(Extracted data entries)
↓

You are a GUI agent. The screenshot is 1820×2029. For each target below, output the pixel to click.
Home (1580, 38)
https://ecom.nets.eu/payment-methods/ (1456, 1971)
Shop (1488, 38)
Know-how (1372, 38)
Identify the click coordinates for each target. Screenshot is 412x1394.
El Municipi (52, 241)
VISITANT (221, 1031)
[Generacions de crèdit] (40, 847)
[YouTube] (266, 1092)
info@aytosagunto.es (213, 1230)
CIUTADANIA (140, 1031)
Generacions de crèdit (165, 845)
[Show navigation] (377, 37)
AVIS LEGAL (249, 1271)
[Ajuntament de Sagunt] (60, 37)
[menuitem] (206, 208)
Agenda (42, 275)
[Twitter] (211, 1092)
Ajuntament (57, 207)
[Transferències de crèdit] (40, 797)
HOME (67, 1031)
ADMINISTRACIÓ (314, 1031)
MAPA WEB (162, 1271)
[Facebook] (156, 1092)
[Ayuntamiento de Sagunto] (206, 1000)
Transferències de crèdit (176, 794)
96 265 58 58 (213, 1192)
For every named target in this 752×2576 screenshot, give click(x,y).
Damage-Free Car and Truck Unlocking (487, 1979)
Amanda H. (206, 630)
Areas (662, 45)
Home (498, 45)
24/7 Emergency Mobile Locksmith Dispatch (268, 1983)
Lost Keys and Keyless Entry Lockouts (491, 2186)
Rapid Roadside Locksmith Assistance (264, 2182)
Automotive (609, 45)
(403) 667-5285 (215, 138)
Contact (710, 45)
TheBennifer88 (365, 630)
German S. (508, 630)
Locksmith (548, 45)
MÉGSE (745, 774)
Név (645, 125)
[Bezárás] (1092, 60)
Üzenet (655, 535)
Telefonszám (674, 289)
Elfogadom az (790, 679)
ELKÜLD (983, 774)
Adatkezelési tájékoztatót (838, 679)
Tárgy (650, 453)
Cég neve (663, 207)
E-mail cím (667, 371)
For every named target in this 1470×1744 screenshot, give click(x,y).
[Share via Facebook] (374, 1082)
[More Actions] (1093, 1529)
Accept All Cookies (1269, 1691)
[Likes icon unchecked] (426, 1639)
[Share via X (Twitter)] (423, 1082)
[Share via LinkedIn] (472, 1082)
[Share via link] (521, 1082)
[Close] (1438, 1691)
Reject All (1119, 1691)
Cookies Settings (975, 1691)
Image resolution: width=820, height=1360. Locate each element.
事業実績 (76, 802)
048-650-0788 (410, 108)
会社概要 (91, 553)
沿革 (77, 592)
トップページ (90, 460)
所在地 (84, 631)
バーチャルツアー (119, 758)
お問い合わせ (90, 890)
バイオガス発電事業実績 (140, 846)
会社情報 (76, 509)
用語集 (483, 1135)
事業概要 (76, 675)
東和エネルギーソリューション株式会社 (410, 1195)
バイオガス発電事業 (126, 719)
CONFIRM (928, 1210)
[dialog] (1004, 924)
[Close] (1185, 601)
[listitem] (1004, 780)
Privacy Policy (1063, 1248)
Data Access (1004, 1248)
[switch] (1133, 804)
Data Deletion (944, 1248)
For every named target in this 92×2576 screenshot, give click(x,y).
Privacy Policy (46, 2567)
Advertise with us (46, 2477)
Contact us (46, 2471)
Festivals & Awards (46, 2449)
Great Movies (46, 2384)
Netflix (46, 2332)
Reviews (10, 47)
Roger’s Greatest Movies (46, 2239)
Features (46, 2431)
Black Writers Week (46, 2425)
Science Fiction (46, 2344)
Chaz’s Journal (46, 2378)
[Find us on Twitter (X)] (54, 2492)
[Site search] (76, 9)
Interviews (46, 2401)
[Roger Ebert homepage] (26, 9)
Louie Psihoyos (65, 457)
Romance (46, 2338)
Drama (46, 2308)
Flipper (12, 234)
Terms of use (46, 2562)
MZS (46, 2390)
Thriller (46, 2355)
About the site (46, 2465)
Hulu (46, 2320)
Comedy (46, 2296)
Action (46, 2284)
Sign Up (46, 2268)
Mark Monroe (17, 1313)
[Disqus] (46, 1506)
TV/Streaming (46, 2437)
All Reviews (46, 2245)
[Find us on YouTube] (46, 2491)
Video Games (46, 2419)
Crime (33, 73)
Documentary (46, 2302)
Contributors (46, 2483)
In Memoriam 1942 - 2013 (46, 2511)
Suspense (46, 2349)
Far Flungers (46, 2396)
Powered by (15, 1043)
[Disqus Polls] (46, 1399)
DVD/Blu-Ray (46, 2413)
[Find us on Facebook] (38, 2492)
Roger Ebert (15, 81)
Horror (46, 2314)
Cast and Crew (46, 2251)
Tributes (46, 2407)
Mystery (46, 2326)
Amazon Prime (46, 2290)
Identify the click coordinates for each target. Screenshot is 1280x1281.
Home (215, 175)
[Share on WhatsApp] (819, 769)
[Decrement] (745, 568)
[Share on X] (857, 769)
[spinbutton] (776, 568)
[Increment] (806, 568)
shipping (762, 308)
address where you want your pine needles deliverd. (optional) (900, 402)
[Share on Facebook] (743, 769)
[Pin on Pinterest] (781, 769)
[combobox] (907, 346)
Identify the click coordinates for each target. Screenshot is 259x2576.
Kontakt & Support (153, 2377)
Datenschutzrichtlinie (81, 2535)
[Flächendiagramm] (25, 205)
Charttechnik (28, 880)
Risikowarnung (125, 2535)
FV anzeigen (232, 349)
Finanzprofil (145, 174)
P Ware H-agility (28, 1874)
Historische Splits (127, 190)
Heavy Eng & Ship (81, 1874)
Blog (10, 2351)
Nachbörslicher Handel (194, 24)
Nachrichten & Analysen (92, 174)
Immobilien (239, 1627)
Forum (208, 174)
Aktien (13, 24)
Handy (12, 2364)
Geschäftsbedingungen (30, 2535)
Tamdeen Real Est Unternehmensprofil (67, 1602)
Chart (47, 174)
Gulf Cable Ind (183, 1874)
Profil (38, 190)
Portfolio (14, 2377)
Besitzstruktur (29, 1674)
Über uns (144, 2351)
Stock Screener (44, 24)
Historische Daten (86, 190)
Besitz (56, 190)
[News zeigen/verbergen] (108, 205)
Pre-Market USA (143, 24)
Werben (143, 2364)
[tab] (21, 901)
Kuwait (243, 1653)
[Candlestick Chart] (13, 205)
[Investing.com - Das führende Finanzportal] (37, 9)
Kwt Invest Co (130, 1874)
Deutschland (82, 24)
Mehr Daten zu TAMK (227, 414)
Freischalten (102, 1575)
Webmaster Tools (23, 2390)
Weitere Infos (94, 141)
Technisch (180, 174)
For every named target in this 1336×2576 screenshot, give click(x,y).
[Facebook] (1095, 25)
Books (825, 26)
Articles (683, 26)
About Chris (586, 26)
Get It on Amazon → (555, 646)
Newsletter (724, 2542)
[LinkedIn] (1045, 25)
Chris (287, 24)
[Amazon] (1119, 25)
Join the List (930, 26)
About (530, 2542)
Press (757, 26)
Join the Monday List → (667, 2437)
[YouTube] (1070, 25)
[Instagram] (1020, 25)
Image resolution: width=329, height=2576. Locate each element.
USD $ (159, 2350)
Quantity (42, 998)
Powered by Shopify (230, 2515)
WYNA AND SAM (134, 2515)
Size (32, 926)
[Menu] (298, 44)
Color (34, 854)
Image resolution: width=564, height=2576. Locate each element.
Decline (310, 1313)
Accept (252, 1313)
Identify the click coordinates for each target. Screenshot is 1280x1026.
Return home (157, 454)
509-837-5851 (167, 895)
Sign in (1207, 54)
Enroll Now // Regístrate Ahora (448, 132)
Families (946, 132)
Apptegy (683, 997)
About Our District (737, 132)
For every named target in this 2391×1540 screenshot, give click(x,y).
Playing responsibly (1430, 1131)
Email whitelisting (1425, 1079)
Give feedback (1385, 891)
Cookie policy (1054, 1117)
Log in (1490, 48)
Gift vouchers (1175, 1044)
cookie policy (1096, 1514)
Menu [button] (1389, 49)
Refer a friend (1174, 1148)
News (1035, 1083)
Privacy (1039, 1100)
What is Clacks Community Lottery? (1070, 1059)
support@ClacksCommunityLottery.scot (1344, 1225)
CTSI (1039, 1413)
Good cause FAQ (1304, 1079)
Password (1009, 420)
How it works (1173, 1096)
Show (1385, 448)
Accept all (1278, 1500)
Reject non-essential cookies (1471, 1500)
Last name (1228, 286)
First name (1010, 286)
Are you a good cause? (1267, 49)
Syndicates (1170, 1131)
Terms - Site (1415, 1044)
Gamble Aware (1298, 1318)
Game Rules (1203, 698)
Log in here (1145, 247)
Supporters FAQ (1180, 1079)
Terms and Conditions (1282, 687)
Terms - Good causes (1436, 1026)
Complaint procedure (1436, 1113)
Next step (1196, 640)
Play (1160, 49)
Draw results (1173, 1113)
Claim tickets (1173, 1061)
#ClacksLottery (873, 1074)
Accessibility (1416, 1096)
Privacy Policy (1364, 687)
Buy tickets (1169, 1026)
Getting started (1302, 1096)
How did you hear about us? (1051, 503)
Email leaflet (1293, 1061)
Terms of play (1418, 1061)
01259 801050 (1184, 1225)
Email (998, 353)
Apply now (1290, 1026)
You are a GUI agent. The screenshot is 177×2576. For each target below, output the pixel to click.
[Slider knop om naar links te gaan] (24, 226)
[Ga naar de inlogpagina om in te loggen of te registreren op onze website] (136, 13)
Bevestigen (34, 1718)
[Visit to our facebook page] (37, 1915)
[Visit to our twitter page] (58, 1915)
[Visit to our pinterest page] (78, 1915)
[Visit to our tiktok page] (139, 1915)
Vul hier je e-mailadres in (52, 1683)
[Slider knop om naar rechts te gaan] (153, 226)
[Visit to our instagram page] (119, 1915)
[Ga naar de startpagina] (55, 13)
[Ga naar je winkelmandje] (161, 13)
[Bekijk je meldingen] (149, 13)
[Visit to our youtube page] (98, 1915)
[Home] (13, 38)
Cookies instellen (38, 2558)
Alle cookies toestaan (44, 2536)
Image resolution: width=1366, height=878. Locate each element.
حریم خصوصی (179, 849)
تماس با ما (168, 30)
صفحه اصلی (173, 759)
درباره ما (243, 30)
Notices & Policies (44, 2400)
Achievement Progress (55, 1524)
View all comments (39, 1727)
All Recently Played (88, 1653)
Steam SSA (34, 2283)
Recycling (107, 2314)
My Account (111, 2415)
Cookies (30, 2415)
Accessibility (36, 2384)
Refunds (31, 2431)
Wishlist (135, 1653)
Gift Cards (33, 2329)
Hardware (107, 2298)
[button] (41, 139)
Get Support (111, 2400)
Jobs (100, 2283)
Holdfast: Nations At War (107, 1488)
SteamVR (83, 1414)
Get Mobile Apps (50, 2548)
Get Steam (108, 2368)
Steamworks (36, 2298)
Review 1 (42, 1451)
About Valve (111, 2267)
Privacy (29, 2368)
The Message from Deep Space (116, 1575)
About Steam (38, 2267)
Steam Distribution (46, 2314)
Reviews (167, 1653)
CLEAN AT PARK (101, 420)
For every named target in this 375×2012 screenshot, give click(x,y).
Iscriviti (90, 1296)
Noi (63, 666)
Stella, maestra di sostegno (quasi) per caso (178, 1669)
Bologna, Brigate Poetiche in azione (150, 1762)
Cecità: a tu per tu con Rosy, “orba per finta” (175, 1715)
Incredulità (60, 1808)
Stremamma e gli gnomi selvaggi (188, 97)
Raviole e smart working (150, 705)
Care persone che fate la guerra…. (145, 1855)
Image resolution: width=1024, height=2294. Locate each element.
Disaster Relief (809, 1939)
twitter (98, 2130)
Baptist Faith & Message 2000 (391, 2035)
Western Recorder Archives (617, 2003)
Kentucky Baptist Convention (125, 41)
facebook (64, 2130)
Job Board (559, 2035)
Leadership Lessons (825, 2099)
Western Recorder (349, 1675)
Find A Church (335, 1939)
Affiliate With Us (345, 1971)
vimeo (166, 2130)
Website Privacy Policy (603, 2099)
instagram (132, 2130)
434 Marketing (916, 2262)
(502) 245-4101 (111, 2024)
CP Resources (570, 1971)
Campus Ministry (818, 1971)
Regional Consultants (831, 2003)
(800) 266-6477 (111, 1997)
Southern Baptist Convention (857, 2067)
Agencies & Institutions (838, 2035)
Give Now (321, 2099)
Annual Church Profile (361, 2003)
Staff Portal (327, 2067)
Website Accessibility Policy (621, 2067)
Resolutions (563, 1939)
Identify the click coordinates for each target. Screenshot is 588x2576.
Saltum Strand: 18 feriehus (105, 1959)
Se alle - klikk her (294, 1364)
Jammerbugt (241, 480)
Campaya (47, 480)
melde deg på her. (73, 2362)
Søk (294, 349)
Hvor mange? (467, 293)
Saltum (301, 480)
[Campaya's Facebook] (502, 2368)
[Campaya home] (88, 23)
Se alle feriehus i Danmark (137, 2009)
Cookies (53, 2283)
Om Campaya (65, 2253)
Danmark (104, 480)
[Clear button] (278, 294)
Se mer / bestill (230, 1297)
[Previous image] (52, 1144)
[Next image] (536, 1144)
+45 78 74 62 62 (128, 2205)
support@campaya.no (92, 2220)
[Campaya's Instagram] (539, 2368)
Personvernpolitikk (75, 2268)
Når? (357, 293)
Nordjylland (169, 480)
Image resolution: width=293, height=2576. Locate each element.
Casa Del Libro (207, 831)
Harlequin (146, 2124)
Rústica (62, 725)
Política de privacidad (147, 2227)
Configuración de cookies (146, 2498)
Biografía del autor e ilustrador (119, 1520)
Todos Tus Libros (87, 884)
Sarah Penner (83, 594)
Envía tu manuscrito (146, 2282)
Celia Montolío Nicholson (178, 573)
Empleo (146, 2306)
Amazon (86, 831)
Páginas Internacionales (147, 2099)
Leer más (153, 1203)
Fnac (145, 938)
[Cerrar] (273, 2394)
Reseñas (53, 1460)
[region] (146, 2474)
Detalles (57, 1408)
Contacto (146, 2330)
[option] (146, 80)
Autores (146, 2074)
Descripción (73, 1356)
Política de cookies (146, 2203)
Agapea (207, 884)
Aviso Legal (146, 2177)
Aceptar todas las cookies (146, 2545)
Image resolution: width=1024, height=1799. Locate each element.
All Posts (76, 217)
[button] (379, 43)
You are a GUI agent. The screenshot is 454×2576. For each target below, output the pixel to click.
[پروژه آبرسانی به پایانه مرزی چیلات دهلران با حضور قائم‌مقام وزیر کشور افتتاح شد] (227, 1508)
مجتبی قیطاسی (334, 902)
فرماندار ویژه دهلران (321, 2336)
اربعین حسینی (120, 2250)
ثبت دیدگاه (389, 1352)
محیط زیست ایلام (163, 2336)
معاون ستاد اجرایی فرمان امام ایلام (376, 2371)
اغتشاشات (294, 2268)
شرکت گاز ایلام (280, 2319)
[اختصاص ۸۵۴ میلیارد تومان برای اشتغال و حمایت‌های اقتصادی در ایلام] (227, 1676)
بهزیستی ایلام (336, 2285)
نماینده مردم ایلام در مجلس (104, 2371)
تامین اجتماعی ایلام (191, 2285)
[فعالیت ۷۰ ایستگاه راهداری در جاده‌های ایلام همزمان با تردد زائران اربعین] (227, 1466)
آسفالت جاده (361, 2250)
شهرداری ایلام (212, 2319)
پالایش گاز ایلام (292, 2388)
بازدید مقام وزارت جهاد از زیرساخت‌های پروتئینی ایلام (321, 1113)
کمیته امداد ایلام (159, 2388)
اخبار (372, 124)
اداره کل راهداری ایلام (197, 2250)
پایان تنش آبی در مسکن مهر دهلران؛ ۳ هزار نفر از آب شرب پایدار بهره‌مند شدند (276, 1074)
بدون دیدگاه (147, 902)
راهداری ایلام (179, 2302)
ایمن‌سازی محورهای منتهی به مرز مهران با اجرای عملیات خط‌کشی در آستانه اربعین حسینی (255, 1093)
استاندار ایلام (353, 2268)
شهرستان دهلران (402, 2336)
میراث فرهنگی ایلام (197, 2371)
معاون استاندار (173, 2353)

↑

• [TASK TO CARRY OUT]: Your answer should be the lines above, from the line containing "Tamdeen Real Est" up to and including the line containing "Privacy (1039, 1100)", reproduced exactly and with nothing else.

• [RESULT OF THE EXERCISE]:
Tamdeen Real Est Unternehmensprofil (67, 1602)
Chart (47, 174)
Gulf Cable Ind (183, 1874)
Profil (38, 190)
Portfolio (14, 2377)
Besitzstruktur (29, 1674)
Über uns (144, 2351)
Stock Screener (44, 24)
Historische Daten (86, 190)
Besitz (56, 190)
[News zeigen/verbergen] (108, 205)
Pre-Market USA (143, 24)
Werben (143, 2364)
[tab] (21, 901)
Kuwait (243, 1653)
[Candlestick Chart] (13, 205)
[Investing.com - Das führende Finanzportal] (37, 9)
Kwt Invest Co (130, 1874)
Deutschland (82, 24)
Mehr Daten zu TAMK (227, 414)
Freischalten (102, 1575)
Webmaster Tools (23, 2390)
Weitere Infos (94, 141)
Technisch (180, 174)
For every named target in this 1336×2576 screenshot, give click(x,y).
[Facebook] (1095, 25)
Books (825, 26)
Articles (683, 26)
About Chris (586, 26)
Get It on Amazon → (555, 646)
Newsletter (724, 2542)
[LinkedIn] (1045, 25)
Chris (287, 24)
[Amazon] (1119, 25)
Join the List (930, 26)
About (530, 2542)
Press (757, 26)
Join the Monday List → (667, 2437)
[YouTube] (1070, 25)
[Instagram] (1020, 25)
Image resolution: width=329, height=2576. Locate each element.
USD $ (159, 2350)
Quantity (42, 998)
Powered by Shopify (230, 2515)
WYNA AND SAM (134, 2515)
Size (32, 926)
[Menu] (298, 44)
Color (34, 854)
Image resolution: width=564, height=2576. Locate each element.
Decline (310, 1313)
Accept (252, 1313)
Identify the click coordinates for each target. Screenshot is 1280x1026.
Return home (157, 454)
509-837-5851 (167, 895)
Sign in (1207, 54)
Enroll Now // Regístrate Ahora (448, 132)
Families (946, 132)
Apptegy (683, 997)
About Our District (737, 132)
For every named target in this 2391×1540 screenshot, give click(x,y).
Playing responsibly (1430, 1131)
Email whitelisting (1425, 1079)
Give feedback (1385, 891)
Cookie policy (1054, 1117)
Log in (1490, 48)
Gift vouchers (1175, 1044)
cookie policy (1096, 1514)
Menu [button] (1389, 49)
Refer a friend (1174, 1148)
News (1035, 1083)
Privacy (1039, 1100)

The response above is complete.